● Assignment:
Each entry must be written out again exactly as it stands.

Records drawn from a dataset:

┄┄┄┄┄┄┄┄┄┄┄┄┄┄┄┄┄┄┄┄

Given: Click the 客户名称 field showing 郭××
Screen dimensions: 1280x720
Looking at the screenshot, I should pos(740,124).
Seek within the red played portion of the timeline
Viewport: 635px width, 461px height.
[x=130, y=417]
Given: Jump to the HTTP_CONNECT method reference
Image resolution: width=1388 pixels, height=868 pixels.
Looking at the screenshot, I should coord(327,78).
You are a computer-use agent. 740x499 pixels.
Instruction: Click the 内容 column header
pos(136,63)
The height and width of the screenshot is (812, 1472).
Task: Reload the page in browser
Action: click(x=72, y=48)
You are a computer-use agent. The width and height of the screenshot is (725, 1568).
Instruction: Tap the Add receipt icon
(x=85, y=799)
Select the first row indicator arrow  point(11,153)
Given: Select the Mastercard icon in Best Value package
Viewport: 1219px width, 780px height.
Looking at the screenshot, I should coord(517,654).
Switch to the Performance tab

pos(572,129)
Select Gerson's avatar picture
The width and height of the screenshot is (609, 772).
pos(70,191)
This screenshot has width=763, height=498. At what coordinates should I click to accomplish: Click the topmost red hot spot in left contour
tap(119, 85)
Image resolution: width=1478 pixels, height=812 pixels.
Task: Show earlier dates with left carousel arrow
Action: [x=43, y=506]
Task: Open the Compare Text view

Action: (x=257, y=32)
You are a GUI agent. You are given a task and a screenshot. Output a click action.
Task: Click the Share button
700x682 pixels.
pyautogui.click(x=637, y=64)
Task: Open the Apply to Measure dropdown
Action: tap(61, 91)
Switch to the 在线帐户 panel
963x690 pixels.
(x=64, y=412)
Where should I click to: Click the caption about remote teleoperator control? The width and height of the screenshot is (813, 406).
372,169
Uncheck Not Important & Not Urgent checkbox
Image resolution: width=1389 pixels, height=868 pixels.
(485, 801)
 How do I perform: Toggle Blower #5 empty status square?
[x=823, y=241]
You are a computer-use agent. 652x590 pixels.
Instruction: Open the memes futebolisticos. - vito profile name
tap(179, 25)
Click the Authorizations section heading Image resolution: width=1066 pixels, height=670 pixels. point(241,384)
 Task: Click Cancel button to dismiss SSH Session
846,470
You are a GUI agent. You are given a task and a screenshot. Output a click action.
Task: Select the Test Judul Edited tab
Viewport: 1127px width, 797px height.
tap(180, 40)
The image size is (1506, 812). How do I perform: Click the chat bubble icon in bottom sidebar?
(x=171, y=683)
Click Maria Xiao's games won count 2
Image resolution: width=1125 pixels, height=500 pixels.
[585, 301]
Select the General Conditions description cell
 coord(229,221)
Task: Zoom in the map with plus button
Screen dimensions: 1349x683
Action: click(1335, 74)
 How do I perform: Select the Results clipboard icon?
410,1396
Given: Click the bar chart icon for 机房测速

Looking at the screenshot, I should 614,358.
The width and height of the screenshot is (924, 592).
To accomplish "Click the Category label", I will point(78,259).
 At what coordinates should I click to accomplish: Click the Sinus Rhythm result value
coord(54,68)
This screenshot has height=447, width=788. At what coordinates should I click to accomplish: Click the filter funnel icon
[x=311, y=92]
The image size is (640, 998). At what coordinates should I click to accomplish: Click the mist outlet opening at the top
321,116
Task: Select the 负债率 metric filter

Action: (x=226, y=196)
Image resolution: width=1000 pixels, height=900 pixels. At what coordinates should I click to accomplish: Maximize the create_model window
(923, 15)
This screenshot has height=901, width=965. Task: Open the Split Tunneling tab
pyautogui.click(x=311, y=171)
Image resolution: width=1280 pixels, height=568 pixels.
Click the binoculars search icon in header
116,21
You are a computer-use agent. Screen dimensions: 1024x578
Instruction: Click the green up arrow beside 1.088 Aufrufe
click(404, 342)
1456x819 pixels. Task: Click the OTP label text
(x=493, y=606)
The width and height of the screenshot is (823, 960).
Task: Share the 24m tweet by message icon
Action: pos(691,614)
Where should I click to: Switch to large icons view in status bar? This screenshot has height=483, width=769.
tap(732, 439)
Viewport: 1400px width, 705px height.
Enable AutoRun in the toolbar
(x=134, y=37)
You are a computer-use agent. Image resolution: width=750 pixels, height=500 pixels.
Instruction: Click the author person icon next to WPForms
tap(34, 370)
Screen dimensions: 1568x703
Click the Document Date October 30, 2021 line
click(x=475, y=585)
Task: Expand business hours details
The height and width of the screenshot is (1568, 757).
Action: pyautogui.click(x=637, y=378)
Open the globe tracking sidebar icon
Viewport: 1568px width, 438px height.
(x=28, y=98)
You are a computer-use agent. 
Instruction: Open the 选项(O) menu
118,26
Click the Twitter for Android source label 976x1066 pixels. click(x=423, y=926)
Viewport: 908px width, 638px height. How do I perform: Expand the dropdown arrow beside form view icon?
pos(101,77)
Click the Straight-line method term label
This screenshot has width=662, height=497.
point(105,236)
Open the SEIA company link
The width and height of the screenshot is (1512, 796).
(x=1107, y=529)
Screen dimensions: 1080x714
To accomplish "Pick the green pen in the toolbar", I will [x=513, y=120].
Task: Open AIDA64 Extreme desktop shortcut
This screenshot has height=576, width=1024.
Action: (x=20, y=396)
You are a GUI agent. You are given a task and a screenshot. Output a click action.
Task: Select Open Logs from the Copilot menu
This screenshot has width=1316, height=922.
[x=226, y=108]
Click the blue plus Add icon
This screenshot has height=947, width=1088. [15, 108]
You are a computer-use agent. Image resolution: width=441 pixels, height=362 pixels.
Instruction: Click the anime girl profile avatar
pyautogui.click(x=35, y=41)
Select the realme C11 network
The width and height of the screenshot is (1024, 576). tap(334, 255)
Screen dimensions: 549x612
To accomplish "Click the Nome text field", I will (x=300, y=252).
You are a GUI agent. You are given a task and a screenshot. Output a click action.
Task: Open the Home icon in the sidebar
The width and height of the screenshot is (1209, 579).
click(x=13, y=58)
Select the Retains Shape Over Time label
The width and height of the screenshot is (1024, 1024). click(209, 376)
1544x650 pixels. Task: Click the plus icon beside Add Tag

┄┄┄┄┄┄┄┄┄┄┄┄┄┄┄┄┄┄┄┄

● Response to the exercise:
Given: Click the 客户名称 field showing 郭××
Screen dimensions: 1280x720
Looking at the screenshot, I should pos(740,124).
Seek within the red played portion of the timeline
Viewport: 635px width, 461px height.
[x=130, y=417]
Given: Jump to the HTTP_CONNECT method reference
Image resolution: width=1388 pixels, height=868 pixels.
Looking at the screenshot, I should coord(327,78).
You are a computer-use agent. 740x499 pixels.
Instruction: Click the 内容 column header
pos(136,63)
The height and width of the screenshot is (812, 1472).
Task: Reload the page in browser
Action: click(x=72, y=48)
You are a computer-use agent. The width and height of the screenshot is (725, 1568).
Instruction: Tap the Add receipt icon
(x=85, y=799)
Select the first row indicator arrow  point(11,153)
Given: Select the Mastercard icon in Best Value package
Viewport: 1219px width, 780px height.
Looking at the screenshot, I should coord(517,654).
Switch to the Performance tab

pos(572,129)
Select Gerson's avatar picture
The width and height of the screenshot is (609, 772).
pos(70,191)
This screenshot has width=763, height=498. At what coordinates should I click to accomplish: Click the topmost red hot spot in left contour
tap(119, 85)
Image resolution: width=1478 pixels, height=812 pixels.
Task: Show earlier dates with left carousel arrow
Action: [x=43, y=506]
Task: Open the Compare Text view

Action: (x=257, y=32)
You are a GUI agent. You are given a task and a screenshot. Output a click action.
Task: Click the Share button
700x682 pixels.
pyautogui.click(x=637, y=64)
Task: Open the Apply to Measure dropdown
Action: tap(61, 91)
Switch to the 在线帐户 panel
963x690 pixels.
(x=64, y=412)
Where should I click to: Click the caption about remote teleoperator control? The width and height of the screenshot is (813, 406).
372,169
Uncheck Not Important & Not Urgent checkbox
Image resolution: width=1389 pixels, height=868 pixels.
(485, 801)
 How do I perform: Toggle Blower #5 empty status square?
[x=823, y=241]
You are a computer-use agent. 652x590 pixels.
Instruction: Open the memes futebolisticos. - vito profile name
tap(179, 25)
Click the Authorizations section heading Image resolution: width=1066 pixels, height=670 pixels. point(241,384)
 Task: Click Cancel button to dismiss SSH Session
846,470
You are a GUI agent. You are given a task and a screenshot. Output a click action.
Task: Select the Test Judul Edited tab
Viewport: 1127px width, 797px height.
tap(180, 40)
The image size is (1506, 812). How do I perform: Click the chat bubble icon in bottom sidebar?
(x=171, y=683)
Click Maria Xiao's games won count 2
Image resolution: width=1125 pixels, height=500 pixels.
[585, 301]
Select the General Conditions description cell
 coord(229,221)
Task: Zoom in the map with plus button
Screen dimensions: 1349x683
Action: click(1335, 74)
 How do I perform: Select the Results clipboard icon?
410,1396
Given: Click the bar chart icon for 机房测速

Looking at the screenshot, I should 614,358.
The width and height of the screenshot is (924, 592).
To accomplish "Click the Category label", I will point(78,259).
 At what coordinates should I click to accomplish: Click the Sinus Rhythm result value
coord(54,68)
This screenshot has height=447, width=788. At what coordinates should I click to accomplish: Click the filter funnel icon
[x=311, y=92]
The image size is (640, 998). At what coordinates should I click to accomplish: Click the mist outlet opening at the top
321,116
Task: Select the 负债率 metric filter

Action: (x=226, y=196)
Image resolution: width=1000 pixels, height=900 pixels. At what coordinates should I click to accomplish: Maximize the create_model window
(923, 15)
This screenshot has height=901, width=965. Task: Open the Split Tunneling tab
pyautogui.click(x=311, y=171)
Image resolution: width=1280 pixels, height=568 pixels.
Click the binoculars search icon in header
116,21
You are a computer-use agent. Screen dimensions: 1024x578
Instruction: Click the green up arrow beside 1.088 Aufrufe
click(404, 342)
1456x819 pixels. Task: Click the OTP label text
(x=493, y=606)
The width and height of the screenshot is (823, 960).
Task: Share the 24m tweet by message icon
Action: pos(691,614)
Where should I click to: Switch to large icons view in status bar? This screenshot has height=483, width=769.
tap(732, 439)
Viewport: 1400px width, 705px height.
Enable AutoRun in the toolbar
(x=134, y=37)
You are a computer-use agent. Image resolution: width=750 pixels, height=500 pixels.
Instruction: Click the author person icon next to WPForms
tap(34, 370)
Screen dimensions: 1568x703
Click the Document Date October 30, 2021 line
click(x=475, y=585)
Task: Expand business hours details
The height and width of the screenshot is (1568, 757).
Action: pyautogui.click(x=637, y=378)
Open the globe tracking sidebar icon
Viewport: 1568px width, 438px height.
(x=28, y=98)
You are a computer-use agent. 
Instruction: Open the 选项(O) menu
118,26
Click the Twitter for Android source label 976x1066 pixels. click(x=423, y=926)
Viewport: 908px width, 638px height. How do I perform: Expand the dropdown arrow beside form view icon?
pos(101,77)
Click the Straight-line method term label
This screenshot has width=662, height=497.
point(105,236)
Open the SEIA company link
The width and height of the screenshot is (1512, 796).
(x=1107, y=529)
Screen dimensions: 1080x714
To accomplish "Pick the green pen in the toolbar", I will [x=513, y=120].
Task: Open AIDA64 Extreme desktop shortcut
This screenshot has height=576, width=1024.
Action: (x=20, y=396)
You are a GUI agent. You are given a task and a screenshot. Output a click action.
Task: Select Open Logs from the Copilot menu
This screenshot has width=1316, height=922.
[x=226, y=108]
Click the blue plus Add icon
This screenshot has height=947, width=1088. [15, 108]
You are a computer-use agent. Image resolution: width=441 pixels, height=362 pixels.
Instruction: Click the anime girl profile avatar
pyautogui.click(x=35, y=41)
Select the realme C11 network
The width and height of the screenshot is (1024, 576). tap(334, 255)
Screen dimensions: 549x612
To accomplish "Click the Nome text field", I will (x=300, y=252).
You are a GUI agent. You are given a task and a screenshot. Output a click action.
Task: Open the Home icon in the sidebar
The width and height of the screenshot is (1209, 579).
click(x=13, y=58)
Select the Retains Shape Over Time label
The width and height of the screenshot is (1024, 1024). click(209, 376)
1544x650 pixels. Task: Click the plus icon beside Add Tag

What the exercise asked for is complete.